◆ THE PROBLEM
Output as a numbered list the data starting with the line that contains "Given: Click the 'two-factor" and going on through the line that contains "[x=327, y=94]", skipping blank lines. Leave the pictures out.

◆ MATERIAL PROVIDED
.....

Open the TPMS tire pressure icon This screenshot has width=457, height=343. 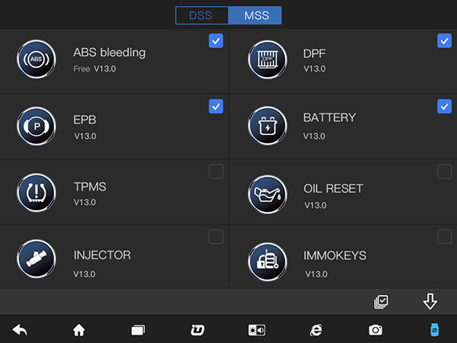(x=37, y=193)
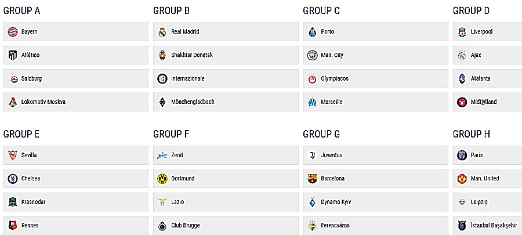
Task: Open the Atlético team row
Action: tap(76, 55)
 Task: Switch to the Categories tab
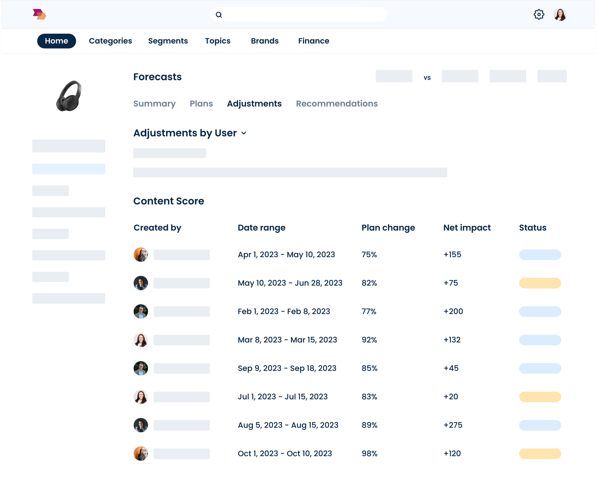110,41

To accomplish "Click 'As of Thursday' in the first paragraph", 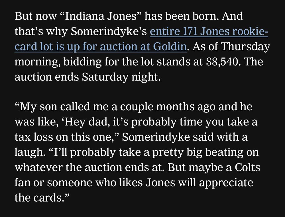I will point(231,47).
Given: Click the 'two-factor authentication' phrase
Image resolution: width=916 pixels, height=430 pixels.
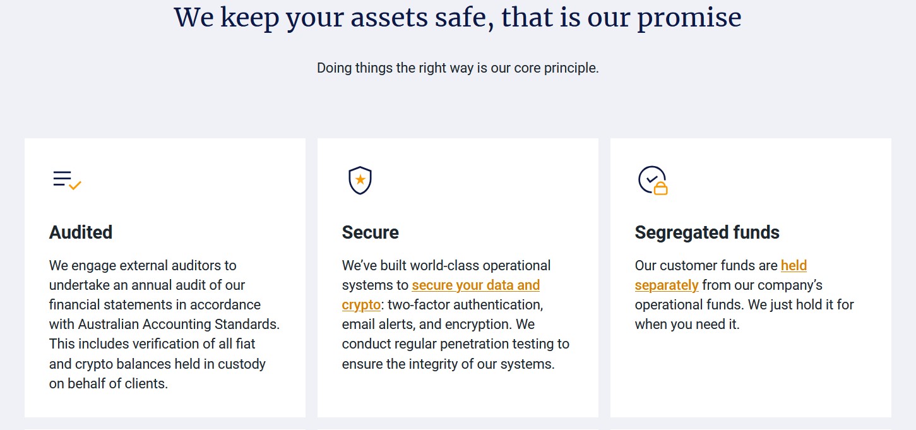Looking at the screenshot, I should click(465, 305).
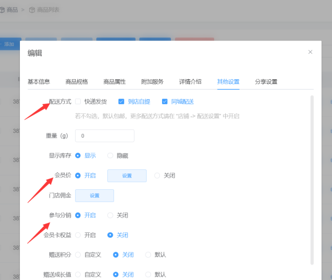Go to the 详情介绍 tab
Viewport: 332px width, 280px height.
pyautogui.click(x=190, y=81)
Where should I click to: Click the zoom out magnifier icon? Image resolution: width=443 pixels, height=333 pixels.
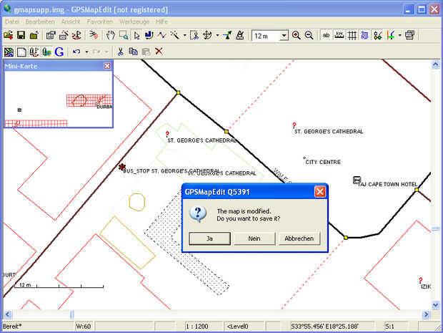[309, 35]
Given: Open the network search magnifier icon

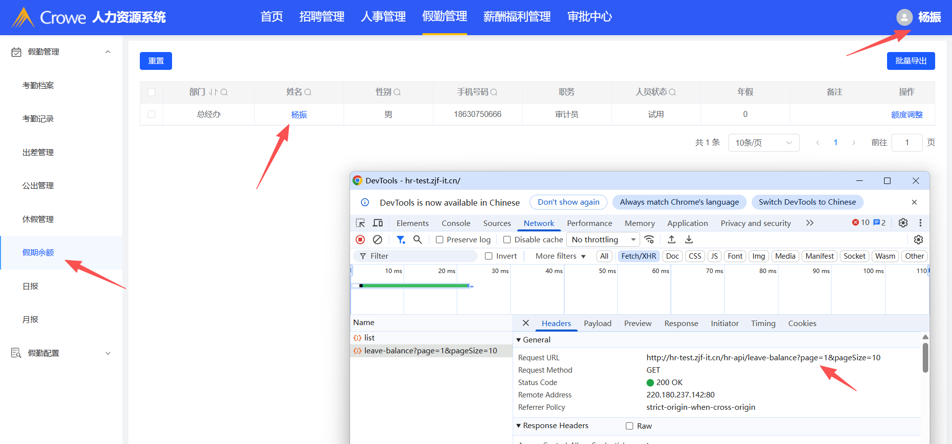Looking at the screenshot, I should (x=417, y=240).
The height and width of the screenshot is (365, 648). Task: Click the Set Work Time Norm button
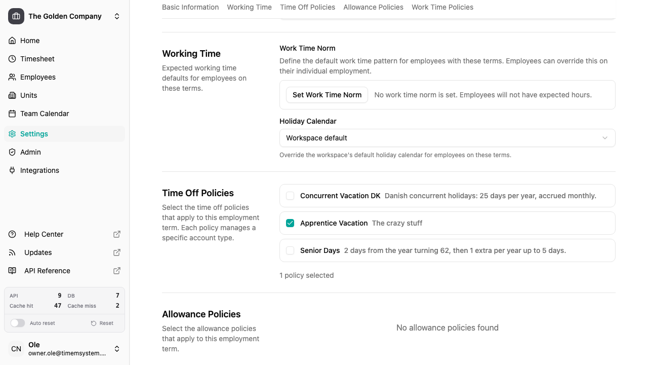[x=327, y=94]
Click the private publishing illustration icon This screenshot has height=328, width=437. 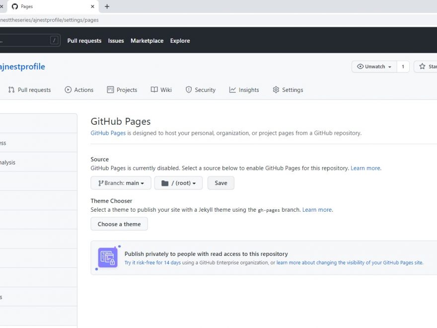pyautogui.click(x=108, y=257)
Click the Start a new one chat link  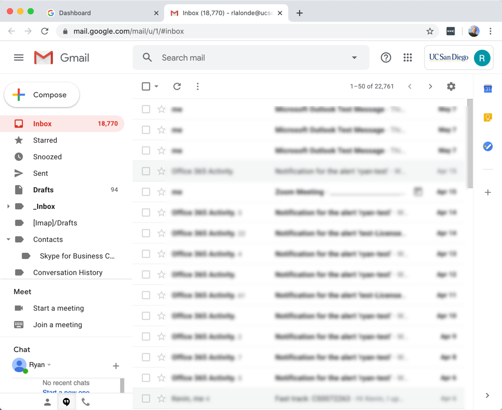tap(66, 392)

.....

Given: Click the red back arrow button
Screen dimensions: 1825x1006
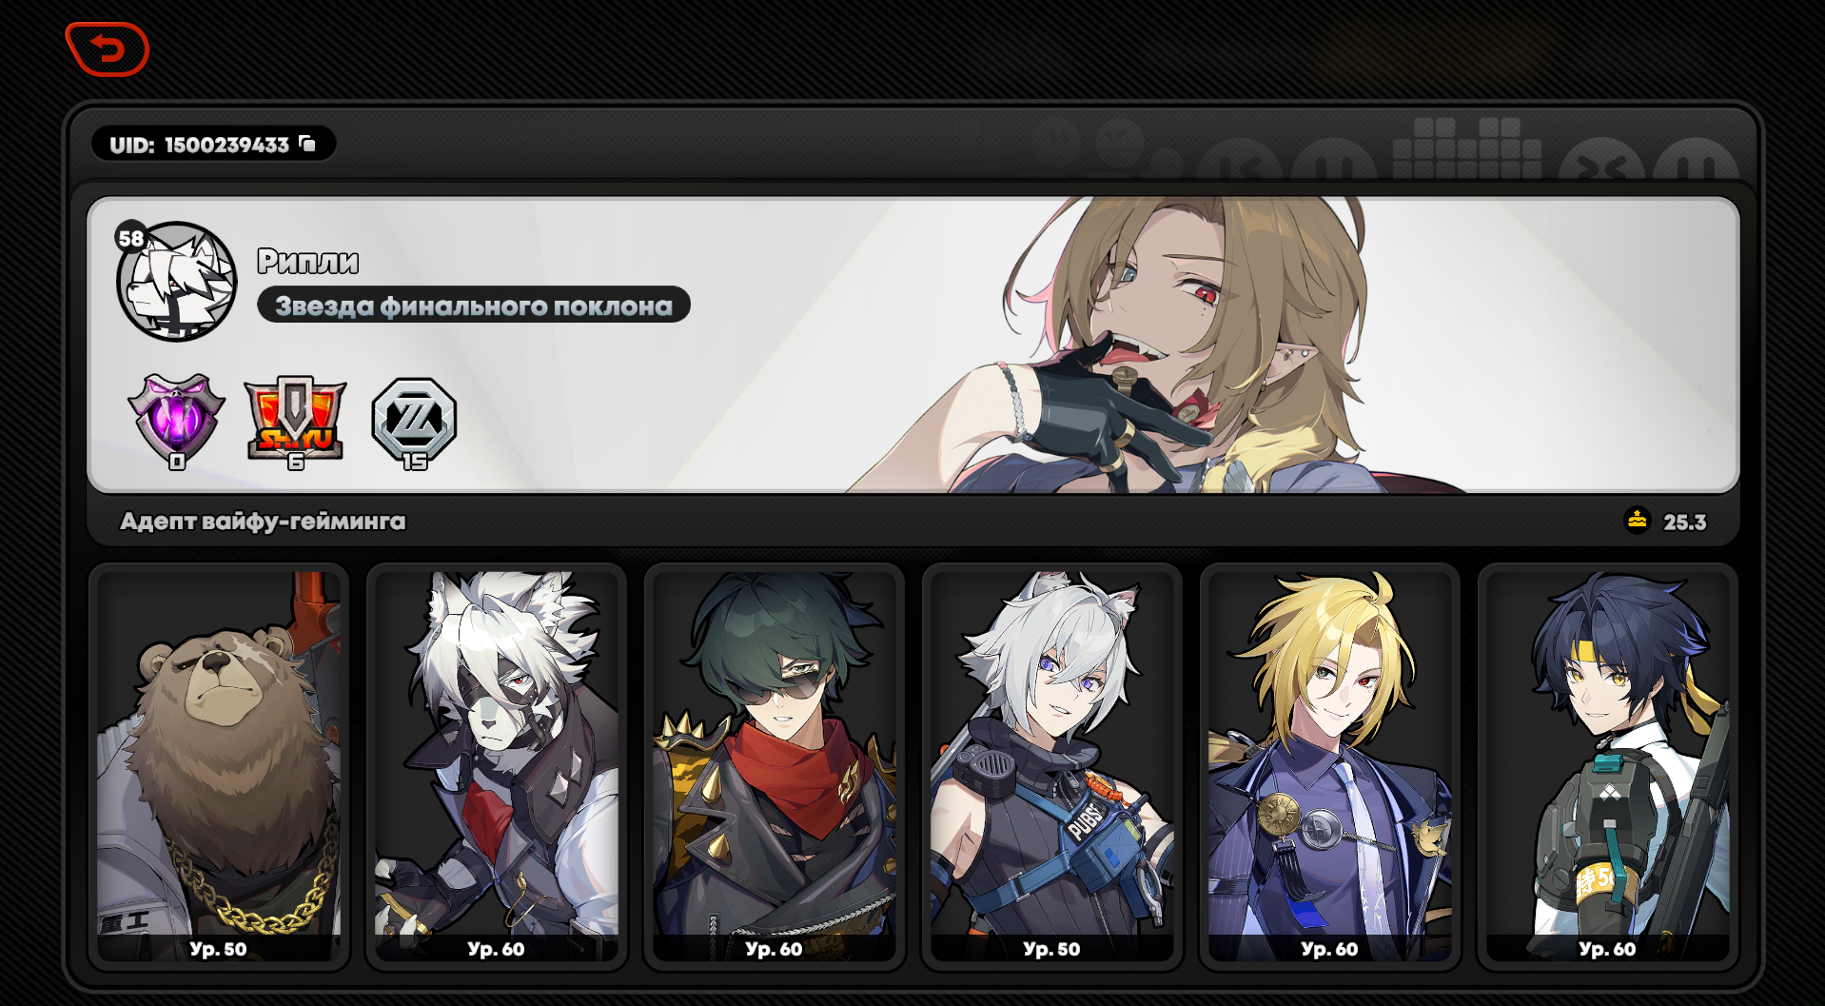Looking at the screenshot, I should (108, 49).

.....

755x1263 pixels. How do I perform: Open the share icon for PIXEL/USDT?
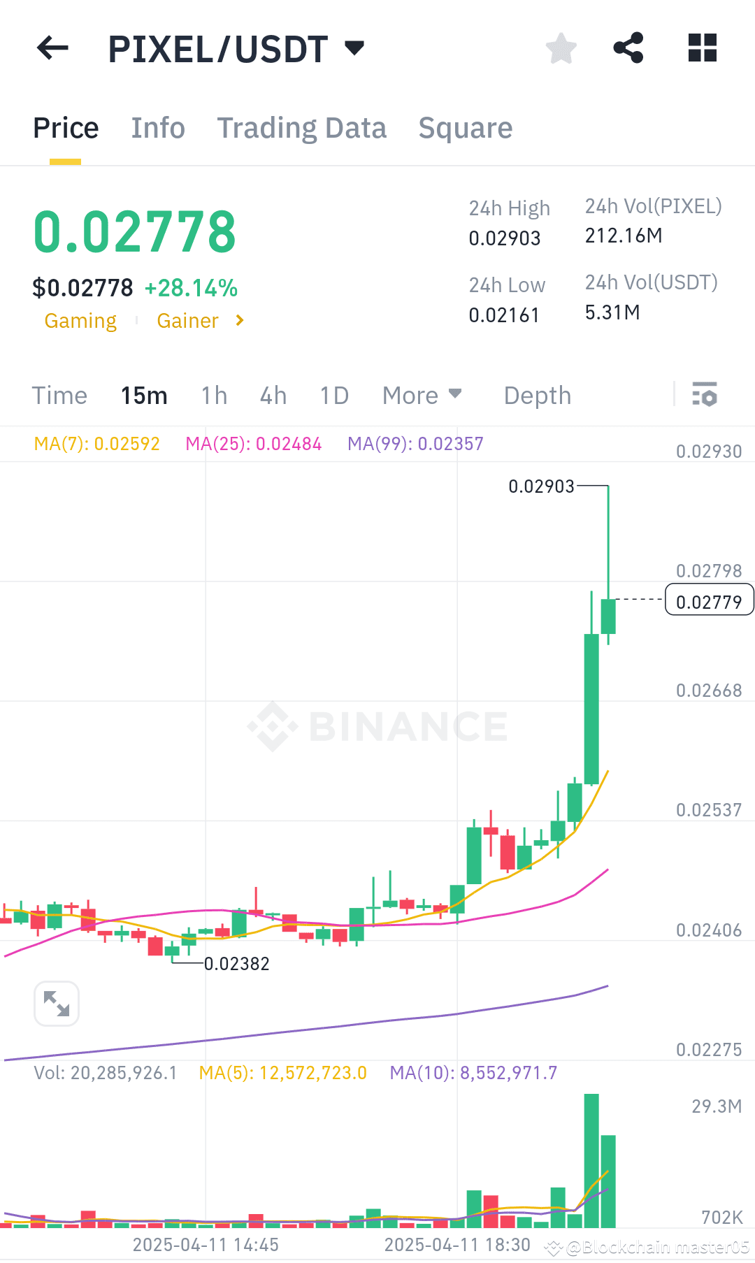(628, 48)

.....

◆ THE OUTPUT
1. Given: Click the 'two-factor authentication' phrase
2. Image resolution: width=916 pixels, height=430 pixels.
3. Looking at the screenshot, I should click(465, 305).
4. Go to the 详情介绍 tab
5. Viewport: 332px width, 280px height.
6. pyautogui.click(x=190, y=81)
7. Where should I click to: Click the zoom out magnifier icon? Image resolution: width=443 pixels, height=333 pixels.
8. [309, 35]
9. Given: Open the network search magnifier icon
10. Looking at the screenshot, I should (x=417, y=240).
11. The height and width of the screenshot is (365, 648). Task: Click the Set Work Time Norm button
12. [x=327, y=94]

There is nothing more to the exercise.